Input data –
......
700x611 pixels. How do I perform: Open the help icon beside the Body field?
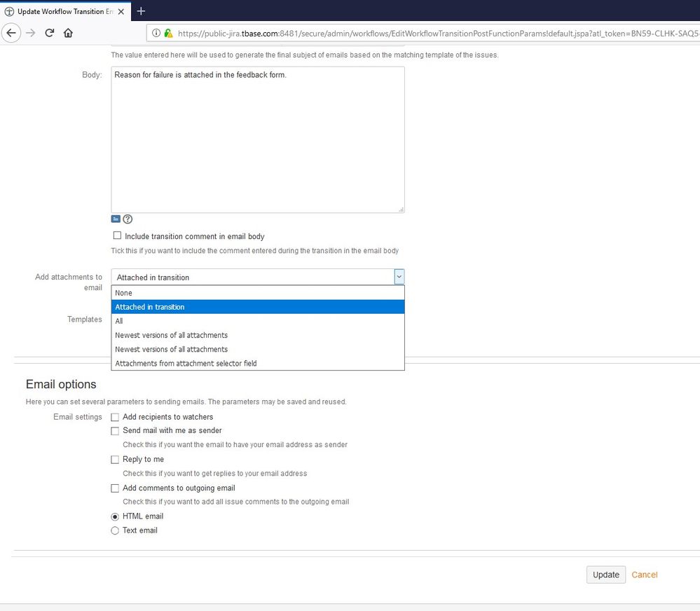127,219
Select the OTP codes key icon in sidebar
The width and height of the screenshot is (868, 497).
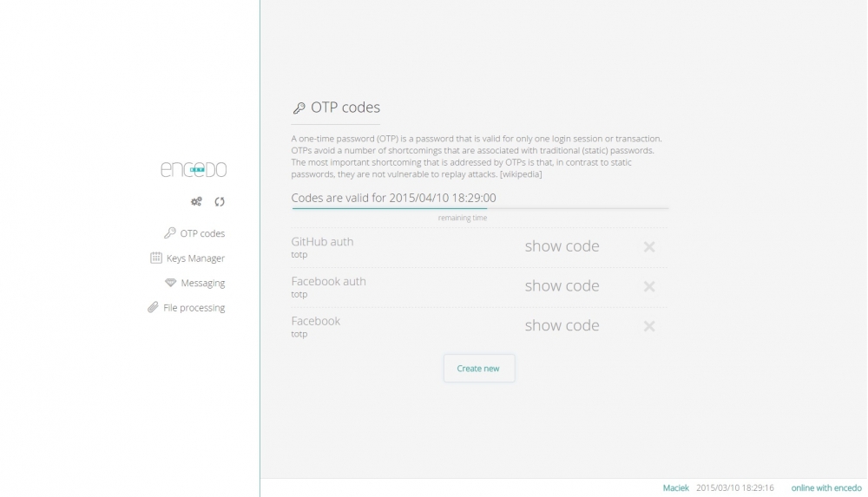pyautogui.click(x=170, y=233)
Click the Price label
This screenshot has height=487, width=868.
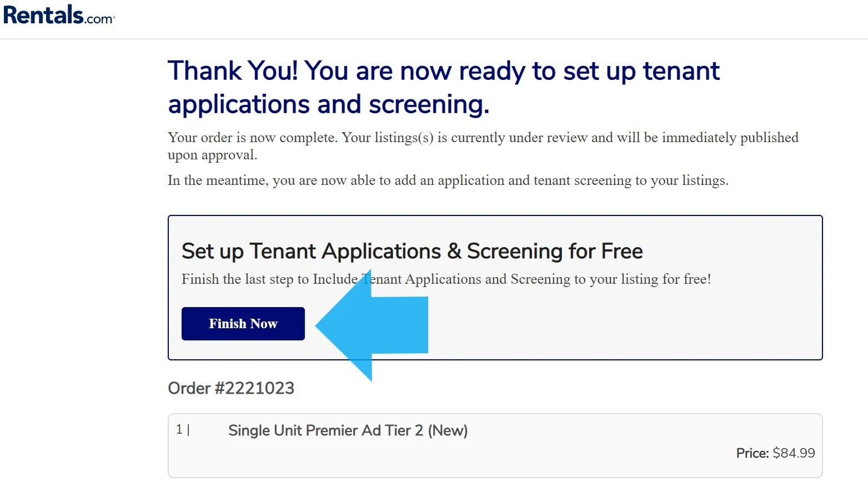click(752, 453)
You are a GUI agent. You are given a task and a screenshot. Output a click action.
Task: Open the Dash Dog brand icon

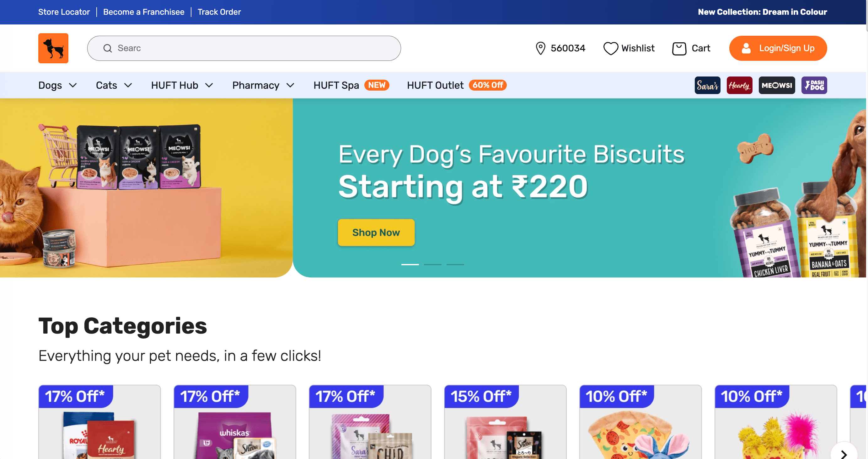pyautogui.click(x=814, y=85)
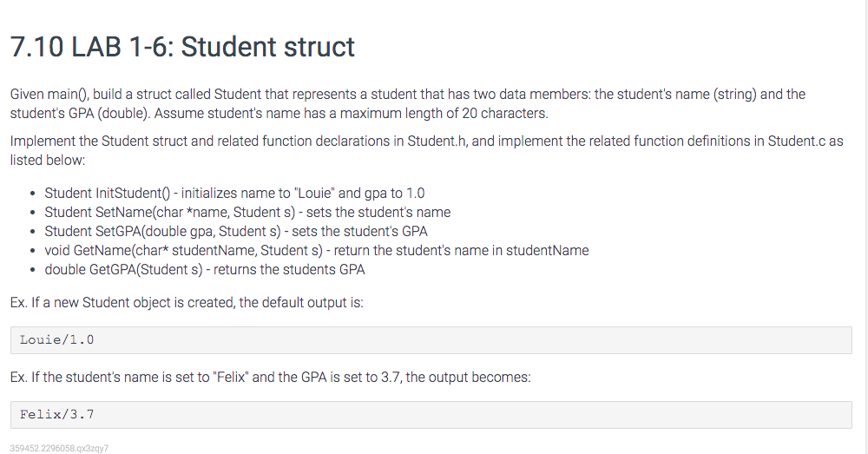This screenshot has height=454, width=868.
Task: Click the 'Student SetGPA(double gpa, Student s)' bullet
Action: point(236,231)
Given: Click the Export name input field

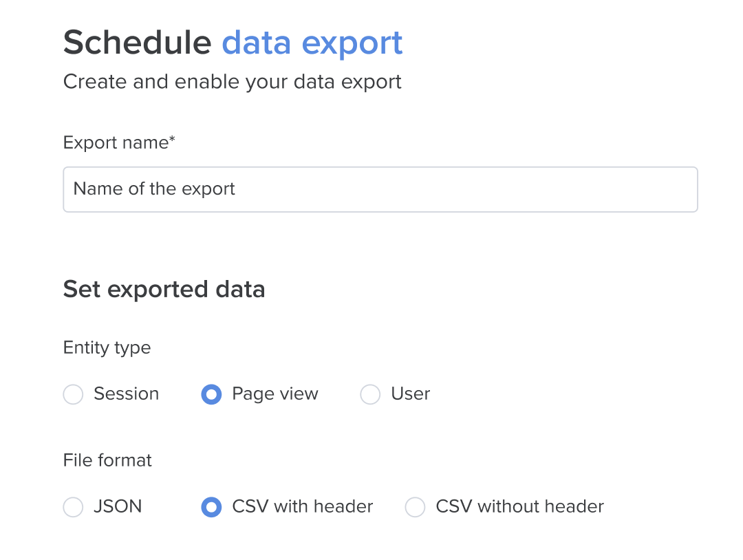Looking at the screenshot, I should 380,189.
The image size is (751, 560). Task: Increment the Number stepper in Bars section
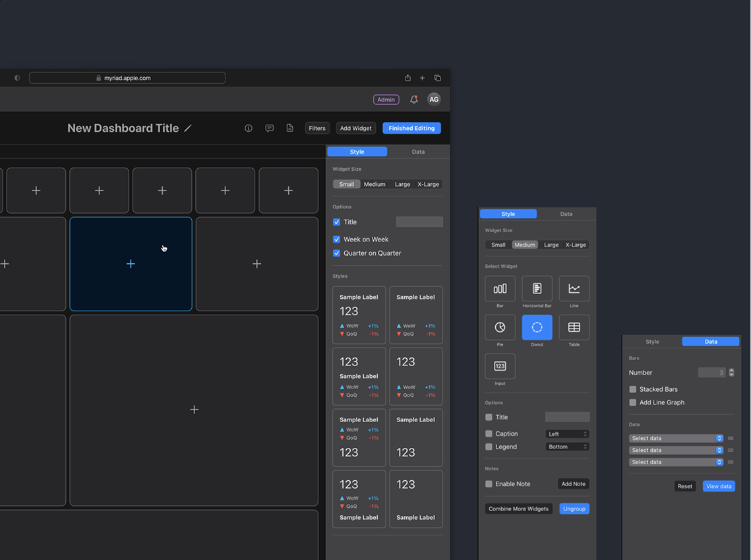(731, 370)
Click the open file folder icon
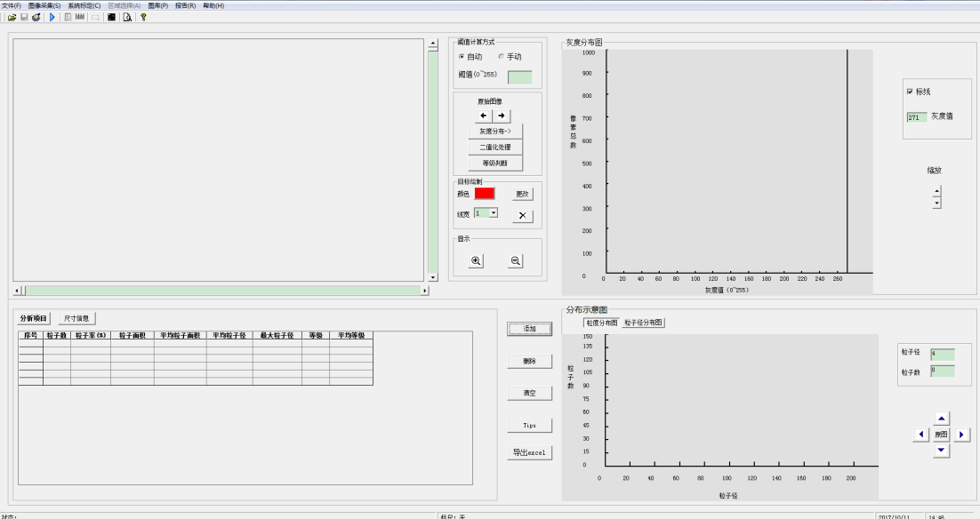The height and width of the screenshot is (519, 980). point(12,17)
......
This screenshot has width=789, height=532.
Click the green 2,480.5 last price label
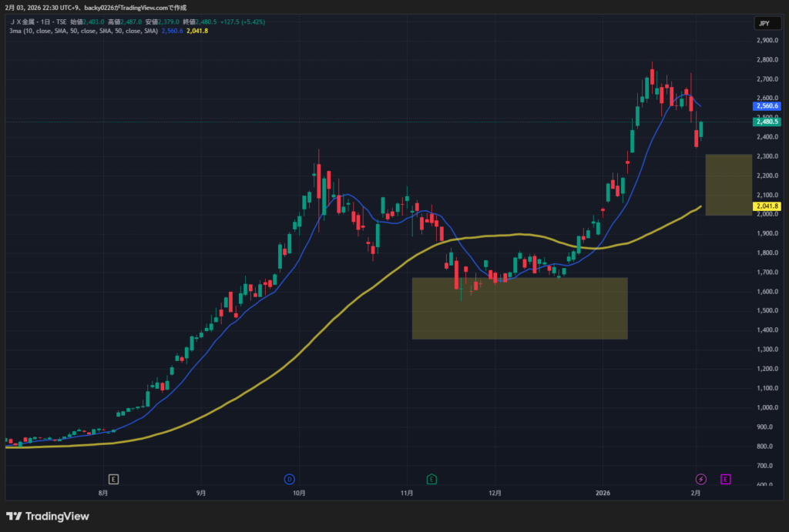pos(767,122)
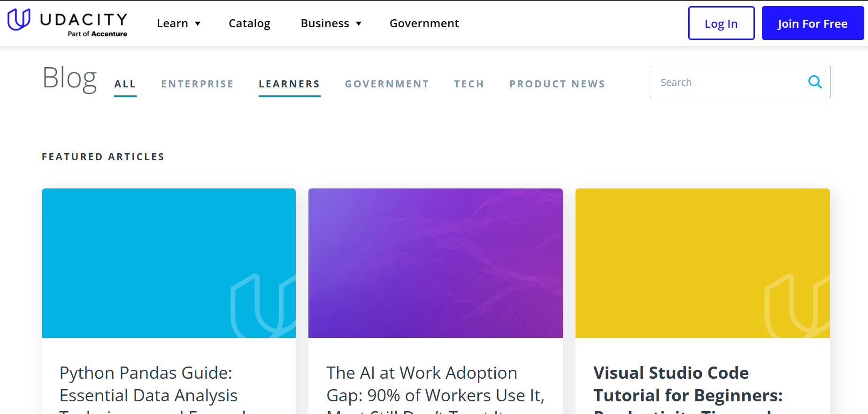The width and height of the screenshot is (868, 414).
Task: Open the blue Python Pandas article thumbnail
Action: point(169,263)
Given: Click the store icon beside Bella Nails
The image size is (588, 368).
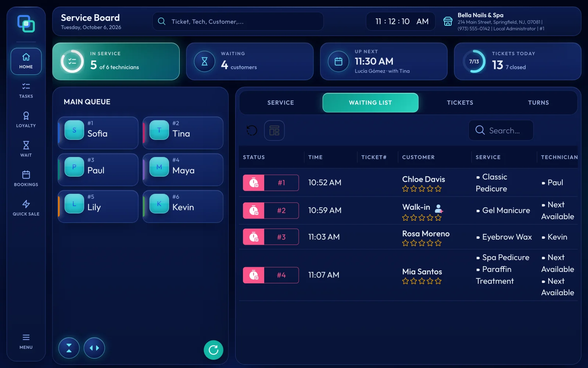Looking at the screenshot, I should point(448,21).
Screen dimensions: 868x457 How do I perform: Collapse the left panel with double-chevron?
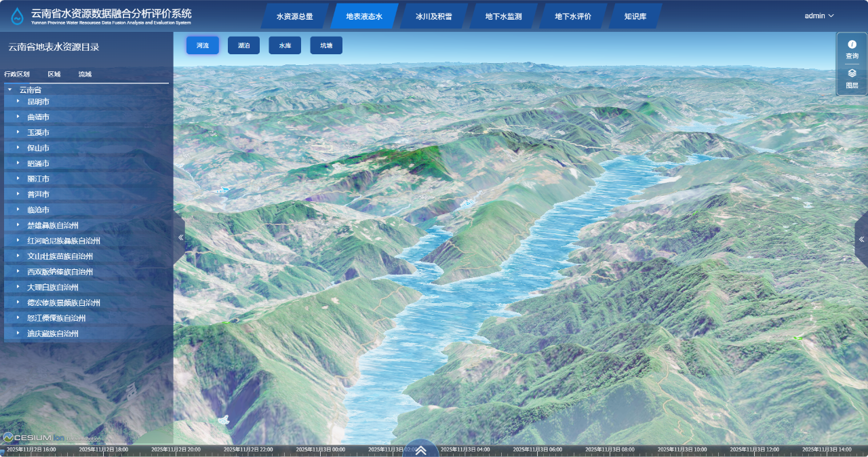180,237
......
Activity – Beginning at the line above that contains "700x611 pixels. How", repeat each line exactly through the one that contains "You are a GUI", and leave out the pictures.

Exercise response –
700x611 pixels. How do I perform: Open the help icon beside the Body field?
127,219
Select the OTP codes key icon in sidebar
The width and height of the screenshot is (868, 497).
pyautogui.click(x=170, y=233)
Click the Price label
This screenshot has height=487, width=868.
click(752, 453)
You are a GUI agent. You are given a task and a screenshot. Output a click action.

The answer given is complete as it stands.